*** Record excerpts Section Begins ***

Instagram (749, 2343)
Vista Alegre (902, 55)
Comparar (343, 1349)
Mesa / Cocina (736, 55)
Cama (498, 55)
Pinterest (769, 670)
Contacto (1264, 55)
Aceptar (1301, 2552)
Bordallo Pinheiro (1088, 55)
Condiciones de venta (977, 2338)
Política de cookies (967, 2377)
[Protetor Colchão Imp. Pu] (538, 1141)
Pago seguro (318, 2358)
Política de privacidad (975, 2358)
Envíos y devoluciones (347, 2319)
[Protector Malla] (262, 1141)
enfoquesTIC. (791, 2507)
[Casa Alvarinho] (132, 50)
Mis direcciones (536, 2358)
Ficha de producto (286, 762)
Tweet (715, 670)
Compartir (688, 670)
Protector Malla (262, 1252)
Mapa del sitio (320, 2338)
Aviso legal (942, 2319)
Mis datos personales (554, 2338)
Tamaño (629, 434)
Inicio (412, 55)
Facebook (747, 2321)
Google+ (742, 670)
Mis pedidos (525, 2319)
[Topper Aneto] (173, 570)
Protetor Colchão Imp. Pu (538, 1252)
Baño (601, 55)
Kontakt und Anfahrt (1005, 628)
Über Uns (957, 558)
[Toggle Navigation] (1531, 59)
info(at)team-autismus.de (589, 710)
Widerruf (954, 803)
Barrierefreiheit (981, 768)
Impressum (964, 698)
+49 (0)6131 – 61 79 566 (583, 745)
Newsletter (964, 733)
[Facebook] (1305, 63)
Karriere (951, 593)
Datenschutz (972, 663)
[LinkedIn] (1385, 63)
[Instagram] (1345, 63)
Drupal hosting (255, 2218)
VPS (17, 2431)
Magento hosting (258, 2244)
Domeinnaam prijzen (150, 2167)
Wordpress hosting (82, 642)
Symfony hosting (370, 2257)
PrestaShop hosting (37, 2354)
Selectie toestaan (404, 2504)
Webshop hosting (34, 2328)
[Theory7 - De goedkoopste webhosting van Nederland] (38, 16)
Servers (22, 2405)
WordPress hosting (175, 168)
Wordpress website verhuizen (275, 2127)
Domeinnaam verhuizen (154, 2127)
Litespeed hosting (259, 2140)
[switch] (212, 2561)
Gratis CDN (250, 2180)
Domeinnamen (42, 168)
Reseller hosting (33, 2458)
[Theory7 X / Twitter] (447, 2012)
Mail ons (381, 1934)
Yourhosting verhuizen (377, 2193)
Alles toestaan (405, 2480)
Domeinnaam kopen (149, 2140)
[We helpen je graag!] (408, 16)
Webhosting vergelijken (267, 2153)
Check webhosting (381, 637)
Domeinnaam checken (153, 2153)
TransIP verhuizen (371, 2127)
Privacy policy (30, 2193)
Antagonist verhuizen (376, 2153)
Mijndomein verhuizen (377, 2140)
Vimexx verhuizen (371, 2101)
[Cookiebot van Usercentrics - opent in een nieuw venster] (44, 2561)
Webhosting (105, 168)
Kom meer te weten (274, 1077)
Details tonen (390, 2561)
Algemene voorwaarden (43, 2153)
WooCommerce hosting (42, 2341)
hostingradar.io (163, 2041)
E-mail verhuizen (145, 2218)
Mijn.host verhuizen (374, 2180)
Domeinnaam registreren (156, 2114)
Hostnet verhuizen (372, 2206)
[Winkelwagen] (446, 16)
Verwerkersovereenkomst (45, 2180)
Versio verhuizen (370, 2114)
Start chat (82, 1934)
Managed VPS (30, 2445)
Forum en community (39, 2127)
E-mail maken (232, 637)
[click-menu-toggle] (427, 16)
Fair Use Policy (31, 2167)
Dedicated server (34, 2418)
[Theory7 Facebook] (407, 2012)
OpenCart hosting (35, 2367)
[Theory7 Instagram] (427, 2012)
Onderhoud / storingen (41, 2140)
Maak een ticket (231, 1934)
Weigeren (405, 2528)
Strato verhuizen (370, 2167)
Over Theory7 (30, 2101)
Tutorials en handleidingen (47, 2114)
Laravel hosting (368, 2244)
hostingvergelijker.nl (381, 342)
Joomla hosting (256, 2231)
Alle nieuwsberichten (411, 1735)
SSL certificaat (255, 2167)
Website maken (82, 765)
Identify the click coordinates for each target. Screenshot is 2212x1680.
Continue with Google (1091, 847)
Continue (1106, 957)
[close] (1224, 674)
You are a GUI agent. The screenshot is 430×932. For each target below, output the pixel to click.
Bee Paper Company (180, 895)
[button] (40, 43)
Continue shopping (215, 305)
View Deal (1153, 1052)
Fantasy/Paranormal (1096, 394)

*** Record excerpts Section Ends ***

Instructions for the task. Copy from the entries above each line in which the string "click" can be found.

Answer to the exercise.
[click-menu-toggle] (427, 16)
Identify the click coordinates for each target. Screenshot is 2212x1680.
You are a GUI agent. The screenshot is 430×932. For each target below, output the pixel to click.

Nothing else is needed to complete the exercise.